Orthodox Saints of the Pre-Schism See of Rome
ALKELD (ATHILDA), there are two churches in Yorkshire dedicated to this saint about whom nothing is known save for an ancient painting showing St. Alkeld being strangled by Danish pirates. This event may safely be dated to the tenth century.
AMATOR (AMADOR), (Date Unknown), several churches dedicated in Portugal are dedicated to this hermit of whom nothing is known.
AUGUSTA, (Fifth Century), the daughter of the pagan Teutonic Duke of Friuli, who upon learning of St. Augusta’s becoming a Christian, was so angered that he personally beheaded her.
PHILETUS, LYDIA, MACEDO, THEOPREPIUS (THEOPREPIDES), AMPHILOCHIUS, and CRONIDAS, St. Philetus, a senator, his wife St. Lydia, and their children SS. Macedo and Theoprepius, were martyred in Illyria circa 121. Martyred along with St. Philetus and his family were SS. Amphilochius and Cronidas both high ranking officials.

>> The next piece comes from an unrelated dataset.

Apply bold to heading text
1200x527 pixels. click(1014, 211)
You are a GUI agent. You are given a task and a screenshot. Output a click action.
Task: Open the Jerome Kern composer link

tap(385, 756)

ROMULUS, an Abbot of St. Baudilius Abbey near Nimes. When the Sarasens invaded the area, St. Romulus and his community fled, settling in the ruins of a monastery in Saissy-les-Bois, which they proceeded to refurbish. St. Romulus reposed circa 730.
RUPERT (ROBERT) of SALZBURG, Apostle of Bavaria and Austria. St. Rupert was a French royal who was consecrated Bishop of Worms and commenced to evangelise the south of Germany. Beginning at Regensburg, St. Rupert worked his way south, settling in the ruins of Iuvavum which had been given to him by Theodo, Duke of Bavaria (†c. 716). There St. Rupert built a monastery for men and one for women where his sister (or niece) St. Ermentrude (30th June) served as first Abbess. These laid the foundation of what came to be Salzburg, Austria. St. Rupert established his See there, and was the first Bishop of Salzburg. St. Rupert reposed circa 717.
SUAIRLECH, an Abbot of Fore Abbey in Co. Westmeath, Ireland. He was known for his zeal, and later consecrated first Bishop of that See. St. Suairlech reposed circa 750.
Prior to the Schism the Patriarchate of Rome was Orthodox, and fully in communion with the Orthodox Church. As Saint John of Shanghai and San Francisco +1966 said “The West was Orthodox for a thousand years, and her venerable Liturgy is far older than any of her heresies”.
In many cases there are several spelling versions of the names of saints from the British Isles. I use the Oxford Dictionary of National Biography version as the primary version with the more prevalent version in parenthesis e.g. Ceadda (Chad) of Lichfield.